TEXT SEGMENT
The conference started strongly with a historic loss and damage deal agreed to, leading to optimism all over the world that breakthroughs could be made at Dubai's Expo City.

So what has happened so far and what can we expect when the summit resumes on Friday?

Major announcements and billions of dollars in finance

Eleven pledges and declarations on vital areas such as food, peace and recovery, renewable energy and efficiency, methane and decarbonising heavy emitting industries dominated the first few days. The food declaration, for example, was signed by more than 100 countries and seeks to put climate at the heart of agriculture.

Scaling up climate finance is also critical in tackling climate change, with the Cop presidency on Wednesday stating more than $80 billion has been mobilised so far, including funds pledged for loss and damage.

Respecting the science and answering sceptics

Dr Sultan Al Jaber, Cop28 President, on Monday said he and the presidency “respect the science” and understand the urgent need for climate action.

He reiterated the long-standing position that the “north star” of the presidency was keeping 1.5ºC within reach.

EXERCISE SET
(a) Answer these questions using the Cop28 summit text.
(i) How many countries signed the food declaration?
(ii) How much money did the Cop presidency say on Wednesday had been mobilized so far?
(iii) What did Dr Sultan Al Jaber say was the "north star" of the presidency?
(b) Continue the Cop28 summit text from its last sentence.
The records come from a different source than the Cop28 summit text.

DATASET
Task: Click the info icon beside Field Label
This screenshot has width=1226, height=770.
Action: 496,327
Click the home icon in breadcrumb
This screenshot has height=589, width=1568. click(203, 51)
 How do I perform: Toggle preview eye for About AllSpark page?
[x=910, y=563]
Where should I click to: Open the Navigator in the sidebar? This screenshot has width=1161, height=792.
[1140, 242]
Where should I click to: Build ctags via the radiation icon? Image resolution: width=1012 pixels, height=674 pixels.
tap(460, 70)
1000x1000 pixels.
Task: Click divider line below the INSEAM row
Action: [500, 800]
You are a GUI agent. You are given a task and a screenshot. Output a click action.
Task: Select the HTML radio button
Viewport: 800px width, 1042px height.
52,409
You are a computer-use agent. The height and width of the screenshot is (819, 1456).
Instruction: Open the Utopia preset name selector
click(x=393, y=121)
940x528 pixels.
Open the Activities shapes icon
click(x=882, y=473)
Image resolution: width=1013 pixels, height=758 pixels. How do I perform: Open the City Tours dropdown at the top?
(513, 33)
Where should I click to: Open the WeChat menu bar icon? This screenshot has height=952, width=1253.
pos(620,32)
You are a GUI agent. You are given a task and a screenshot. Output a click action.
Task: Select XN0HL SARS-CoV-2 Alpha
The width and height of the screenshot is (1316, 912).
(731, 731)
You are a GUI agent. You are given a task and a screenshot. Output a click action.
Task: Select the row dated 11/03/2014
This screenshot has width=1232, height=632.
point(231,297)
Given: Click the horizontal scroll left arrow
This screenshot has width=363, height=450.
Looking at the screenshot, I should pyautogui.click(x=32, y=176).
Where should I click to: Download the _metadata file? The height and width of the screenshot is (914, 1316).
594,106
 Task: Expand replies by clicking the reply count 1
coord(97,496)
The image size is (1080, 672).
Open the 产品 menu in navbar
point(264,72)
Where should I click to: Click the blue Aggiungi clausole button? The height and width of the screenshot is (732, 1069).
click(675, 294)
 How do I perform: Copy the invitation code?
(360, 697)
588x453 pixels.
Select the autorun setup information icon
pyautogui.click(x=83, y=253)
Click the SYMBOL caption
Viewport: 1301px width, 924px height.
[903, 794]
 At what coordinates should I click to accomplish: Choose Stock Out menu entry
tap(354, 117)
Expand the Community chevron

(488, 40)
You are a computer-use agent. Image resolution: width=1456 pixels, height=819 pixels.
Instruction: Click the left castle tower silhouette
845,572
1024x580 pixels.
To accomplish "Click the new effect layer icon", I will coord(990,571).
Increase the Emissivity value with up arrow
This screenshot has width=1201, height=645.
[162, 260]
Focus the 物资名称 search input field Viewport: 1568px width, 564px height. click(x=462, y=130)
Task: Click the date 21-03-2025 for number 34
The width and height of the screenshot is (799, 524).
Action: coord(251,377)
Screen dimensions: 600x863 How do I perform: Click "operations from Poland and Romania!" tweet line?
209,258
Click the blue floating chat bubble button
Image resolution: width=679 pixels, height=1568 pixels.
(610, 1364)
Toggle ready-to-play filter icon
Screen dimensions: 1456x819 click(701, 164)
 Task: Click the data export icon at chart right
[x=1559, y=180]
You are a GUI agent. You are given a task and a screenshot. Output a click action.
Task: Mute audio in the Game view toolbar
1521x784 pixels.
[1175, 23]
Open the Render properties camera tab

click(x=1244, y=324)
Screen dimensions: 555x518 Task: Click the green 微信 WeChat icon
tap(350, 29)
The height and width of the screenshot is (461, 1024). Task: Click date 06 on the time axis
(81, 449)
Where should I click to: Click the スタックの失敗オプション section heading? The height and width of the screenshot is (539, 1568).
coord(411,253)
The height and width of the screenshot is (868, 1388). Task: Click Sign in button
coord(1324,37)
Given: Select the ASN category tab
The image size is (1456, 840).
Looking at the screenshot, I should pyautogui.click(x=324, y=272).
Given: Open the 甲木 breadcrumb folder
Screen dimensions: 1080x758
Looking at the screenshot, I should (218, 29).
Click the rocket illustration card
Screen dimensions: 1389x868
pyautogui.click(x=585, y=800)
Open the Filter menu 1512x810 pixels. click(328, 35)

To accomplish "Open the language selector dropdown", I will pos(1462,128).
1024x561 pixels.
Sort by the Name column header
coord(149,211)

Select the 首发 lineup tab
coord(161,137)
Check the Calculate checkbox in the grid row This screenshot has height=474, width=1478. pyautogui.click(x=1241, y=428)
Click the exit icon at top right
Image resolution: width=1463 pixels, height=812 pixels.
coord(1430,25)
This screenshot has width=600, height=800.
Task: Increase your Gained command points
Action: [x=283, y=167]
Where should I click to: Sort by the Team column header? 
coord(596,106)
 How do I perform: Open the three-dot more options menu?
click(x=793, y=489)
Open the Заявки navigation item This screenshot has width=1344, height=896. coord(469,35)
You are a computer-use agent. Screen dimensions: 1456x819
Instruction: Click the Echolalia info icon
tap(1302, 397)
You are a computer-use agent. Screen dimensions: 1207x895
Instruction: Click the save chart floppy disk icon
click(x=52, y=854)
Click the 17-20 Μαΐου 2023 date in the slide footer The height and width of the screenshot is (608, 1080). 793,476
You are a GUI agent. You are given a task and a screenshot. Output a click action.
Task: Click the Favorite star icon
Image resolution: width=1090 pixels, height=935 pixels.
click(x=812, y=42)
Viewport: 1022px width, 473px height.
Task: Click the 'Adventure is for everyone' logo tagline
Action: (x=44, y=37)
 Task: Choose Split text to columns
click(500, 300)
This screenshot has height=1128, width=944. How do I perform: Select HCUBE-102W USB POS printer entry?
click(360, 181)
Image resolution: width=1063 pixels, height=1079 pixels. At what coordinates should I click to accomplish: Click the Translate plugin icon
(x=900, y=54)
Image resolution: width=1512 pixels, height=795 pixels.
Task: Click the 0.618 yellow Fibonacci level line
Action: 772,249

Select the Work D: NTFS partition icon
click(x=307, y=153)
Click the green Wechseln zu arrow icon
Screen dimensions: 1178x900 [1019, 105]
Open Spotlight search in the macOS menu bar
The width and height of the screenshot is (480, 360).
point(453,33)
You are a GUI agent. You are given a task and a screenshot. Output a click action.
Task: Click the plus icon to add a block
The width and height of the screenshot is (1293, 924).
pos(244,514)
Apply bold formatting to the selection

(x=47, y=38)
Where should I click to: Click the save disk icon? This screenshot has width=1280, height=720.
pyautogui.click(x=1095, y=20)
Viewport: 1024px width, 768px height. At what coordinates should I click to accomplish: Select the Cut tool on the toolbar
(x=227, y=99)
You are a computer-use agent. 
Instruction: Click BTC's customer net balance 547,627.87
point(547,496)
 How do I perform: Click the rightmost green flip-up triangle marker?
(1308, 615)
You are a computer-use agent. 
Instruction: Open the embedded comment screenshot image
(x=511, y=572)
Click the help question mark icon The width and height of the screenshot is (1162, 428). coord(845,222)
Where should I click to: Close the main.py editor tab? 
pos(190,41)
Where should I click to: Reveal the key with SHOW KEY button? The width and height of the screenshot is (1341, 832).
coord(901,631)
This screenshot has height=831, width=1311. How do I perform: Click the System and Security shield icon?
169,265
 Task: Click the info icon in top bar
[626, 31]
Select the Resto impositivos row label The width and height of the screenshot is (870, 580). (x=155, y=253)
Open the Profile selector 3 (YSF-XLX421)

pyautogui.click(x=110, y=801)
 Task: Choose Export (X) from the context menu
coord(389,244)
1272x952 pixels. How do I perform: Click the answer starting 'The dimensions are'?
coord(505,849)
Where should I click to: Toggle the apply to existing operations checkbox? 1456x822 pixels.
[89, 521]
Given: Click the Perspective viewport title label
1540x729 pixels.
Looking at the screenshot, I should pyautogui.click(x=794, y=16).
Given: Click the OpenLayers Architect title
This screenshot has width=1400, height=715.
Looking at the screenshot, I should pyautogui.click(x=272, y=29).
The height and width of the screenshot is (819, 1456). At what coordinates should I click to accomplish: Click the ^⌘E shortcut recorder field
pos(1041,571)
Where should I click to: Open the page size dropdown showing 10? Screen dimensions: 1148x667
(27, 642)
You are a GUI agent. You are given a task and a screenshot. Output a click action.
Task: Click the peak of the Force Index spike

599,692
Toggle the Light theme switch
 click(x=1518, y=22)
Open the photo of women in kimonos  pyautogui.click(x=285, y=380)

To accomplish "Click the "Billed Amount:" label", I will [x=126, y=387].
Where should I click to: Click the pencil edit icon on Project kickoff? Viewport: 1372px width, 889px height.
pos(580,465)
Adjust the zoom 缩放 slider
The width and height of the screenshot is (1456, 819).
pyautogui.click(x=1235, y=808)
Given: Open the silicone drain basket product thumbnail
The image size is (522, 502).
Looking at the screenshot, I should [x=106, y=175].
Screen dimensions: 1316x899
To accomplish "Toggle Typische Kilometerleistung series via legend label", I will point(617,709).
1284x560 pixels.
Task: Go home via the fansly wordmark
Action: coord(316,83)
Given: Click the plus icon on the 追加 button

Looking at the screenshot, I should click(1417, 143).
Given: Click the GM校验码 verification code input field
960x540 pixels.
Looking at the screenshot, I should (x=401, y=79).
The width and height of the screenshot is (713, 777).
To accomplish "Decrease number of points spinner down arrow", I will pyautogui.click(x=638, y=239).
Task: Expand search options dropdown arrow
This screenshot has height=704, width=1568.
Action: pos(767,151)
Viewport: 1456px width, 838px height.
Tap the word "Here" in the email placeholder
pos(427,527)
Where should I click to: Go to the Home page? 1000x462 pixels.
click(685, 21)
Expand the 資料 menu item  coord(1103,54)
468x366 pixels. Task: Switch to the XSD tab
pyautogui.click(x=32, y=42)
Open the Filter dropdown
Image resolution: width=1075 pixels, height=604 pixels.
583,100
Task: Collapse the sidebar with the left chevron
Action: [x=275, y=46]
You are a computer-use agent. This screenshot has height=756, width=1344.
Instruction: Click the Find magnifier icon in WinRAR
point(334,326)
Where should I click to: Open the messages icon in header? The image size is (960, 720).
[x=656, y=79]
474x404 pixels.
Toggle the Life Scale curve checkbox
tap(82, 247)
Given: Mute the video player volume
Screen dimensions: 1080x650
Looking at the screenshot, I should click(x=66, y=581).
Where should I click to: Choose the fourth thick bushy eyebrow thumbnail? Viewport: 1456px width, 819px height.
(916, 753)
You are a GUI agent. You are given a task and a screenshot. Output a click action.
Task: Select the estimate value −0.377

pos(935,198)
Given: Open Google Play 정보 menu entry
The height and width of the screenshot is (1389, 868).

EXPECTED RESPONSES
(a)
(i) More than 100 countries.
(ii) More than $80 billion, including funds pledged for loss and damage.
(iii) Keeping 1.5ºC within reach.

(b)
Mariam Al Mheiri, Minister of Climate Change and the Environment, also said the UAE was answering its sceptics at Cop28 while changing international perceptions about what the country stands for.

Meet the members of the public attending Cop28

Meet the members of the public attending Cop28

Climate talks take centre stage

Negotiators are now working long into the night, particularly on the global stocktake. This will assess how the world is doing in its goal – agreed to in Paris in 2015 – of keeping global warming to 1.5°C above pre-industrial levels.

Several iterations have been issued so far. It is a basic text and subject to change but it did leave open several options on the future of fossil fuels.

“There are areas where a lot of the text has been agreed but there are other negotiations that are a little bit more difficult,” said Toeolesulusulu Cedric Schuster, Samoa’s Minister of Natural Resources, Environment and Lands.

“Overall I’d say not too bad.”

Fossil fuels: phase out, phase down and what unabated means

One of the key issues at this summit is the future of fossil fuels, the primary driver of global emissions.

The Cop28 presidency has called on parties to come forward with language on fossil fuels.

Dr Al Jaber on Monday said the “phase down” and “phase out” of fossil fuels was “inevitable” – the farthest he has gone so far in addressing this.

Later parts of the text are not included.